As broken people—like everybody else—in a broken world, we will face disagreements and conflicts. To ameliorate and mediate these conflicts, God has established authority structures under which we all live and function.
Before I delineate those, I’d like to note that much of modern culture rejects the whole idea of authority structures. Anarchists, such as Antifa, reject all governmental authority. Non-religious people reject church authority structures, of course, and a majority of contemporary Western culture rejects familial authority structures, most obviously the authority of husbands over their wives and the authority of parents over their children—the latter seeming particularly unpopular with many teachers in public education.
Now, such people are of course free to believe whatever they want, but as is the case anytime humans reject the divine order, they run pretty quickly into a workability problem.
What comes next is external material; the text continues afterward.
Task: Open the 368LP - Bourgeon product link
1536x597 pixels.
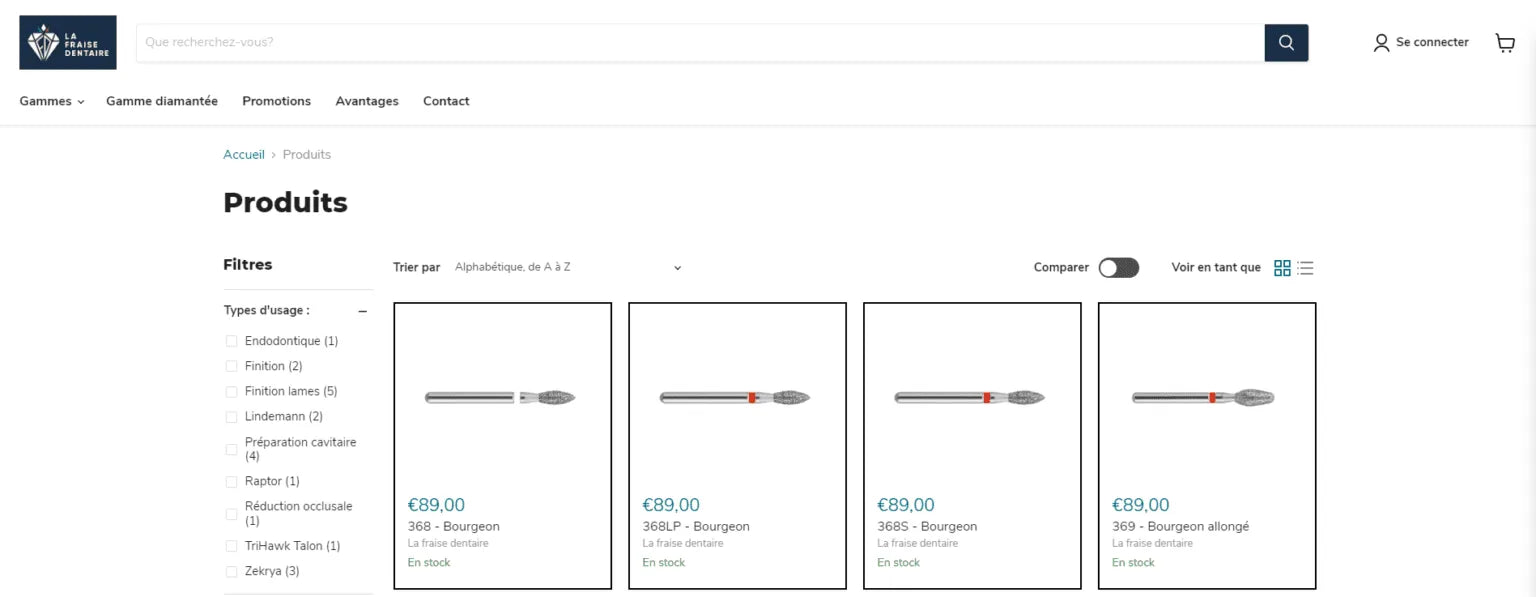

Whether you’re doing away with government or other authority structures, you’re going to end up with chaos, with everyone doing what’s right in his own eyes. That’s been tried before (Jdg 21.25)—more than once—and it has never turned out well. Feel free to think of examples beyond the two I’ve mentioned; the pattern holds.
Arguments against authority typically simply cite examples of abuses of governmental or ecclesiastical or familial authority, and there are many. But the fact that something is done wrong is no argument that it cannot be done right, or that it is so inherently evil that it shouldn’t be done at all. Is Florence Foster-Jenkins proof that nobody should sing? Given the brokenness of the world and its inhabitants, there will always be abuses. When they occur, we ought to correct them, but we will never construct a system in which such abuses don’t happen.
How about
“Come on, people, now, smile on your brother;
Everybody get together, try to love one another right now”?
I heard Jesse Colin Young sing that live on Boston Common more than fifty years ago. Didn’t work then; doesn’t work now.
So I would suggest that it’s worth our time to recognize the authority structures under which God has placed us and to seek to live orderly, sensible, and realistic lives instead of insisting on the “freedom” of making things up as we go, all the way to utter chaos.
I’ve already identified those authority structures above (contextually, as formal debaters say), but let me list them formally here, in the order in which God created them.
The Home / Family
The first people God created he intended to be a unit, an organism. Specifically, they were to be husband and wife (Ge 2.18, 21-25), and, as the language indicates, they were to have children (Ge 2.24, “one flesh”; cf Ge 9.1, 7). Later Scripture speaks repeatedly of the authority of parents over their children (e.g. Ep 6.1-4).
The State / Government
There is obviously no need for a state until the human population grows beyond a single family, but that apparently came very early in history, given the extended lifespans in that time (Adam, for example, lived to be more than 800 years old [Ge 5.4]). Adam’s son, Cain, established “a city” (Ge 4.17), probably several centuries after creation. We’re not told what sort of government it had, but some organization must have been involved.
As Noah left the ark after the flood, God bestowed on humans the authority of capital punishment (Ge 9.6), which I think can serve as a clear indication of human government.
And if the state can kill you for violating its law against murder, then clearly it has authority and can command obedience.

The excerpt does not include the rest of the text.